Previous literature has widely regarded stability values in organizational culture as a necessary evil at best and proposed their reduction to shape innovation. Our study expands the literature by empirically exploring the relationship among stability values in organizational culture, management control (MC), and managerial innovation. Managerial innovation is important for every organization because it contributes to technical innovation in the long term and is directly or indirectly associated with firm performance in a positive way, but its success or failure depends on a process of diffusion through the organization as a social system. Based on a survey of 260 large German firms, we find that managerial innovation has a negative association with the degree of stability in organizational culture but a positive association with an emphasis on three of the four tested MCs, namely, action controls, personnel controls, and cultural controls.

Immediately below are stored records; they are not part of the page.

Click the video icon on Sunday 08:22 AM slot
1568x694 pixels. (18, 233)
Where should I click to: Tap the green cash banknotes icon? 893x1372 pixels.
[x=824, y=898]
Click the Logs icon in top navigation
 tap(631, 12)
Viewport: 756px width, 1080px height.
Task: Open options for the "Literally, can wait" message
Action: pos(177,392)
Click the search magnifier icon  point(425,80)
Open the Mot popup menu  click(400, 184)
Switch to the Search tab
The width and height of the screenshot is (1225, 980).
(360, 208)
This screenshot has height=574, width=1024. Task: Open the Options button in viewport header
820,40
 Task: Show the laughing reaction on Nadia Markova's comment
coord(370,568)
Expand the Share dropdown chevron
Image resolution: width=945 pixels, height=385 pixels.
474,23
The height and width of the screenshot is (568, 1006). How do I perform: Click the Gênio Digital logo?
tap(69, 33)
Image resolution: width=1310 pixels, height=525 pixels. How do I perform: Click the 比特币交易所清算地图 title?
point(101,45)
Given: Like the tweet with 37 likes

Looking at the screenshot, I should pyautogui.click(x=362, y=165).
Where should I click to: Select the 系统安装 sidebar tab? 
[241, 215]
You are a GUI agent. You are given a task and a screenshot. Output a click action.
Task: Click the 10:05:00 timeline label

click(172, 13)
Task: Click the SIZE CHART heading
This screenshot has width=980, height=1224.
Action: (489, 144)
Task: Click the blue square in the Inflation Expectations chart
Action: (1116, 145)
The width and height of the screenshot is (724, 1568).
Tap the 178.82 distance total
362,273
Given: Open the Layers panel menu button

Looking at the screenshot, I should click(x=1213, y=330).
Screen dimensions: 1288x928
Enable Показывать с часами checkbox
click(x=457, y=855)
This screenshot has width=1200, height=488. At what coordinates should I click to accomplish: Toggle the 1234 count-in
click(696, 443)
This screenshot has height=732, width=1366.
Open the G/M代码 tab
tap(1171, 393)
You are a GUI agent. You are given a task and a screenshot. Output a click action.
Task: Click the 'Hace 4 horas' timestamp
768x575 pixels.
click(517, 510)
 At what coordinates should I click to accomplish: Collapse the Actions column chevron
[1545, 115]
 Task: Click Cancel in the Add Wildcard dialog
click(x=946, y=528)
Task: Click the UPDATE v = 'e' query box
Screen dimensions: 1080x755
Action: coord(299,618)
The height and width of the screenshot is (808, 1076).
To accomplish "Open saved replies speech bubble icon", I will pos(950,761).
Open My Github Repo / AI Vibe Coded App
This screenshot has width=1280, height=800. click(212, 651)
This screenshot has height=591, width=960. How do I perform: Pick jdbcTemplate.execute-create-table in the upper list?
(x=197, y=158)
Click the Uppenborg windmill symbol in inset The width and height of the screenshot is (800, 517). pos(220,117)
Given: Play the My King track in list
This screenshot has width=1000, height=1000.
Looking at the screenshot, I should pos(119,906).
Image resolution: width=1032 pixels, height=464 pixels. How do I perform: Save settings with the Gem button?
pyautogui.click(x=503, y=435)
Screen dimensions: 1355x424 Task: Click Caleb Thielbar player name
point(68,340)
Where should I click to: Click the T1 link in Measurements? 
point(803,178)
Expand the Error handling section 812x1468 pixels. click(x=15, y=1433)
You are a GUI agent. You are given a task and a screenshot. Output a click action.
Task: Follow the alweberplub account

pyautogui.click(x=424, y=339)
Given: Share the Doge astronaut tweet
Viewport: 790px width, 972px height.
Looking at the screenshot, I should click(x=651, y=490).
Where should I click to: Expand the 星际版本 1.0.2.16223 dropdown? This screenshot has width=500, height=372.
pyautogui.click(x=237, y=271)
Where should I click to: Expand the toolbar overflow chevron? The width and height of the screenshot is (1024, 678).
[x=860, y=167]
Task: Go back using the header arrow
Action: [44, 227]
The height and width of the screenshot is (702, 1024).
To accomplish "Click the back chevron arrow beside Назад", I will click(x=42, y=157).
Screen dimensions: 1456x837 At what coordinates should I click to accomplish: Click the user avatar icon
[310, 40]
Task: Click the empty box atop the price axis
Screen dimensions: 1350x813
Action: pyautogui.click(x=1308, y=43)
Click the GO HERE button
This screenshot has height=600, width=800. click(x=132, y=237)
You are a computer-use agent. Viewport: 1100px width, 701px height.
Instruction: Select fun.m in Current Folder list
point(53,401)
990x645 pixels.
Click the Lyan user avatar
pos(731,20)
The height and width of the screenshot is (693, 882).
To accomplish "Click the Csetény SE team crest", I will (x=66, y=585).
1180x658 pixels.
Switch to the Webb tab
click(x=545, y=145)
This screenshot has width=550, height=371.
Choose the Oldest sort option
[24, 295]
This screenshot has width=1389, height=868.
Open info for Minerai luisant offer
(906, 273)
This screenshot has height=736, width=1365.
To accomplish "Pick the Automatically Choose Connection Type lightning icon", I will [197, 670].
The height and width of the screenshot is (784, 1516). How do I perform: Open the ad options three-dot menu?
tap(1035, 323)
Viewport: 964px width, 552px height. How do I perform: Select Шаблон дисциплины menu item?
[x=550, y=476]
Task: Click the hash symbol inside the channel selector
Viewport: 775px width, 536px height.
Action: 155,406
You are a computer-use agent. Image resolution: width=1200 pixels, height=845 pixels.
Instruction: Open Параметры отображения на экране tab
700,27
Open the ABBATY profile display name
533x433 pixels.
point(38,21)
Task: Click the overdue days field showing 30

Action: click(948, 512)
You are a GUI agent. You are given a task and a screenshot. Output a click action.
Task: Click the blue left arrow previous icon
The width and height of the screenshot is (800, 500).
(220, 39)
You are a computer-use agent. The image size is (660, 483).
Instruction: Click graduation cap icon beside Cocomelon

We reveal that a large extent of the negative effect ascribed to stability in organizational culture is caused by a lack of emphasis on cultural controls rather than by the degree of stability itself. Furthermore, we go beyond the assessment of stability as purely “good” or “evil” by generating empirical evidence of the positive fit between stability and cultural controls for managerial innovation, following contingency theory. According to our findings, organizations with a relatively high degree of stability in their culture (e.g., bureaucracy or hierarchy) may be enabled to shape managerial innovation through cultural controls.

Keywords

Managerial innovation Management control Organizational culture Competing values framework Polynomial regression equations  Partial least squares 

JEL Classification

M12 M14 O35 

Notes

Acknowledgements

This paper is part of a larger research program. We are grateful to Stefanie Einhorn, Jan Endrikat, Bernhard Fietz, Edeltraud Guenther, Takehisa Kajiwara, Hirotsugu Kitada, Katsuhiko Kokubu, Kimitaka Nishitani, Matthias Walz, and Qi Wu, who contributed to the survey design and collection of raw data for the entire research program, from which we use some variables for our study. Earlier drafts of this paper were presented at the 9th EIASM Conference on Performance Measurement and Management Control in Nice (France 2017), at the 40th European Accounting Association Conference in Valencia (Spain 2017), the Management Control Association Conference in Groningen (The Netherlands 2017), and the 14th Annual Conference for Management Accounting Research in Vallendar (Germany 2017). We acknowledge the helpful comments from all the participants, especially Klaus Derfuss and Stephen Jollands. Finally, we thank the editor Ralf Ewert and two anonymous reviewers for their constructive suggestions and guidance.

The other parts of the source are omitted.